Adjusted EBITDA was also negatively impacted by a $20 million decrease in Adjusted EBITDA from discontinued operations associated with the sale of our Colorado plants in December 2010.
These decreases were partially offset by a $15 million decrease in plant operating expense4 due to fewer unplanned outages in the third quarter of 2011 compared to the prior year period.
Net Income1 declined to $190 million for the third quarter of 2011, compared to $217 million in the prior year period. As detailed in Table 1, Net Income, As Adjusted, was $195 million in the third quarter of 2011 compared to $221 million in the prior year period. The year-over-year decline in Net Income, As Adjusted, was driven largely by:
- lower Commodity Margin, as previously discussed, and
- an increase in plant operating expense due largely to higher major maintenance expense resulting from our plant outage schedule, partially offset by
+ lower depreciation and amortization expense driven primarily by assets that are now fully depreciated, and
+ lower interest expense resulting from a decrease in our annualized effective interest rate.
Year-to-Date Results
Adjusted EBITDA for the nine months ended September 30, 2011, was $1,347 million as compared to $1,326 million in the prior year period.
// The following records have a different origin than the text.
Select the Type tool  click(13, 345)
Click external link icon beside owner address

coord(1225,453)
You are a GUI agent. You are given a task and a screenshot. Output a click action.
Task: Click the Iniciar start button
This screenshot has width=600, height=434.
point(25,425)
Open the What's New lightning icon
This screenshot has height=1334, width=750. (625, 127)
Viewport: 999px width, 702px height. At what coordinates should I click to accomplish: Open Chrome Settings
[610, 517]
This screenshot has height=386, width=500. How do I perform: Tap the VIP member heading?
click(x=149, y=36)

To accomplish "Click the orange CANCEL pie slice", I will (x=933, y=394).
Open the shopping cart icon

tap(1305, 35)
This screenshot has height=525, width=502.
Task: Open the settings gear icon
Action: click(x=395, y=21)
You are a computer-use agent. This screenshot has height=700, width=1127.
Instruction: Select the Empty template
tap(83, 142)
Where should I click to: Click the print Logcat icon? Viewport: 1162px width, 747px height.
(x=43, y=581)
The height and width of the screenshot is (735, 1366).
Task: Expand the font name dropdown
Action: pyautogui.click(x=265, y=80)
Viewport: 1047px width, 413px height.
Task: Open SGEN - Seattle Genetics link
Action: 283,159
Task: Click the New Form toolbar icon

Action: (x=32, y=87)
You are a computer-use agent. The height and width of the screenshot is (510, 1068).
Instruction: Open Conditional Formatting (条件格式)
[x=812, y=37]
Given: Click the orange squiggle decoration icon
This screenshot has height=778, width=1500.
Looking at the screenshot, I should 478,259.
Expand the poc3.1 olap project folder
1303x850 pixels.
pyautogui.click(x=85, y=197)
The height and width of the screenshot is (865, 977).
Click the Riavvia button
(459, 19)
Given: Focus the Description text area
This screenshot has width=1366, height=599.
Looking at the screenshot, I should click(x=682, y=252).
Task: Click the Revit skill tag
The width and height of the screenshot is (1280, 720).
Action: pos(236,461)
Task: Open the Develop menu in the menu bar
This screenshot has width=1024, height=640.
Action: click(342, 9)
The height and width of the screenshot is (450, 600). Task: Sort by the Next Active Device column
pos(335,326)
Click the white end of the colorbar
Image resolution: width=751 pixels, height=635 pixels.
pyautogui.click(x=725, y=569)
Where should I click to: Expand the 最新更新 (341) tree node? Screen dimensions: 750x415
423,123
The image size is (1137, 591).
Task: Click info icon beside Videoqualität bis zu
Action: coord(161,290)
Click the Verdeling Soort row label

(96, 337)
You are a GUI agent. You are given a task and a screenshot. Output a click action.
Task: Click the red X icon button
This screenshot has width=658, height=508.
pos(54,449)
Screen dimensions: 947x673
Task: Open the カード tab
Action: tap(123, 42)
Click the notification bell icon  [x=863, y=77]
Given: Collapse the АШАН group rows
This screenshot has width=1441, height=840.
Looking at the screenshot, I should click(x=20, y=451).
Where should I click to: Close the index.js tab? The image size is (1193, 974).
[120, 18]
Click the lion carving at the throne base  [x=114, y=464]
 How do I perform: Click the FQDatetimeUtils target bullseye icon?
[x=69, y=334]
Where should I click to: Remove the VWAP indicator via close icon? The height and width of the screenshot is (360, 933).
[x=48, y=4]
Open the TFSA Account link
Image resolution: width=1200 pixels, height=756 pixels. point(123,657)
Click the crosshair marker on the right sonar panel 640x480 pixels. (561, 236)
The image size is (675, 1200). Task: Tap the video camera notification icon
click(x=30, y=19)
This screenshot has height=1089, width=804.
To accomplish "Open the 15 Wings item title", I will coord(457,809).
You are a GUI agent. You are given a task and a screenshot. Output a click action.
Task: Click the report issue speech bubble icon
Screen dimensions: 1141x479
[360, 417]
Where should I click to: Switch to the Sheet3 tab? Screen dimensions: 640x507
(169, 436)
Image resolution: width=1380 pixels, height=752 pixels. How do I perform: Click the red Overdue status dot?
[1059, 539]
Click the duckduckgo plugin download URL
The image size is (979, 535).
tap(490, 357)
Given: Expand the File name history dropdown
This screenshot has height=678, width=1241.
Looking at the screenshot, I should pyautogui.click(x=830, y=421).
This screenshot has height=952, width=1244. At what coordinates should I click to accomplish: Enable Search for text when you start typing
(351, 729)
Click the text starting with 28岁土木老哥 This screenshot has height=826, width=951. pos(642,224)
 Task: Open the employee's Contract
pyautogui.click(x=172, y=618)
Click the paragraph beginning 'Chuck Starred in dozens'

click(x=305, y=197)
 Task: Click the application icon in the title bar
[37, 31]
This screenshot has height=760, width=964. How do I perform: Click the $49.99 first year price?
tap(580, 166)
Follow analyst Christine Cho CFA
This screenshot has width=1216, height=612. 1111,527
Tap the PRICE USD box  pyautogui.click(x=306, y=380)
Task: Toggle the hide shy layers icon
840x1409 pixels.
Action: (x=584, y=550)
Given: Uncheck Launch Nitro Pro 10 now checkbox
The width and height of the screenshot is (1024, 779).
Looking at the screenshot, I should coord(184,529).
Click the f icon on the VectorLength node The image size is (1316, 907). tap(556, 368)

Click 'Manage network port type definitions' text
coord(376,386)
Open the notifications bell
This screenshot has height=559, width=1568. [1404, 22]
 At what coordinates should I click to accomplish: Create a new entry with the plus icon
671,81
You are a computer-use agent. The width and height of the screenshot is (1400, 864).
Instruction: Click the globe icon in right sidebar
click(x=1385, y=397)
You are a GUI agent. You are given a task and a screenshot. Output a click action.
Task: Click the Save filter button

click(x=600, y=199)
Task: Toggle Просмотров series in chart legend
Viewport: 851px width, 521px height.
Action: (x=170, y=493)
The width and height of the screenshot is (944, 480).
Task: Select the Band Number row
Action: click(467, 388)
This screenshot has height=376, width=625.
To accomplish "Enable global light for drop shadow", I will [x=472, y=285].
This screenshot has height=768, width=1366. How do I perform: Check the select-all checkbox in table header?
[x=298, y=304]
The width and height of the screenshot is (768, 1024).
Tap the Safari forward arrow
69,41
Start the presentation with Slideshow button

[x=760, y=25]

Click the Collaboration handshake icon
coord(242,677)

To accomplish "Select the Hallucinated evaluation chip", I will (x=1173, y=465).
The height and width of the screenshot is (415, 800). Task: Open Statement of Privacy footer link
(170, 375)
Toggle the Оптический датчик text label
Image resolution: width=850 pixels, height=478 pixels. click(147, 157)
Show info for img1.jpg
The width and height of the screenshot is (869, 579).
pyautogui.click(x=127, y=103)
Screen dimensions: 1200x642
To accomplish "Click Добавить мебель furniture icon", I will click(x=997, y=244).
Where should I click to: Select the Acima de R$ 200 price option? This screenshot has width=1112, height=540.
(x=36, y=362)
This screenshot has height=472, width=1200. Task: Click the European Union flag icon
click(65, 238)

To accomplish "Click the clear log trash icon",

The year-over-year increase in Adjusted EBITDA was primarily the result of a $106 million increase in Commodity Margin to $1,921 million in the nine months ended September 30, 2011, from $1,815 million in the prior year period, which was due in large part to:
+ North segment: Increase of $188 million, primarily driven by the acquisition of our Mid-Atlantic plants which closed on July 1, 2010, and York Energy Center achieving commercial operations in March 2011, partially offset by
- Texas segment: Decline of $43 million due primarily to unplanned outages during an extreme cold weather event in early February 2011, as well as the aforementioned Freestone sale, partially offset by significantly higher power prices driven by extreme summer weather in the third quarter of 2011 on our relatively small open position, and
- Southeast segment: Decrease of $28 million due to the expiration of certain hedge contracts that benefited 2010.
Partially offsetting the year-over-year increase in Commodity Margin, Adjusted EBITDA was negatively impacted by a $61 million decrease in Adjusted EBITDA from discontinued operations associated with the sale of our Colorado plants in December 2010.
Plant operating expense4 from our legacy plants decreased by $28 million in the first nine months of 2011, although this decrease was offset by plant operating expense incurred for our Mid-Atlantic fleet, which was acquired as of July 1, 2010.
Lastly, sales, general and administrative expense5 increased by $8 million in the 2011 period, primarily as a result of a $10 million bad debt allowance reversal recorded in the first quarter of 2010 that did not recur in the current year period.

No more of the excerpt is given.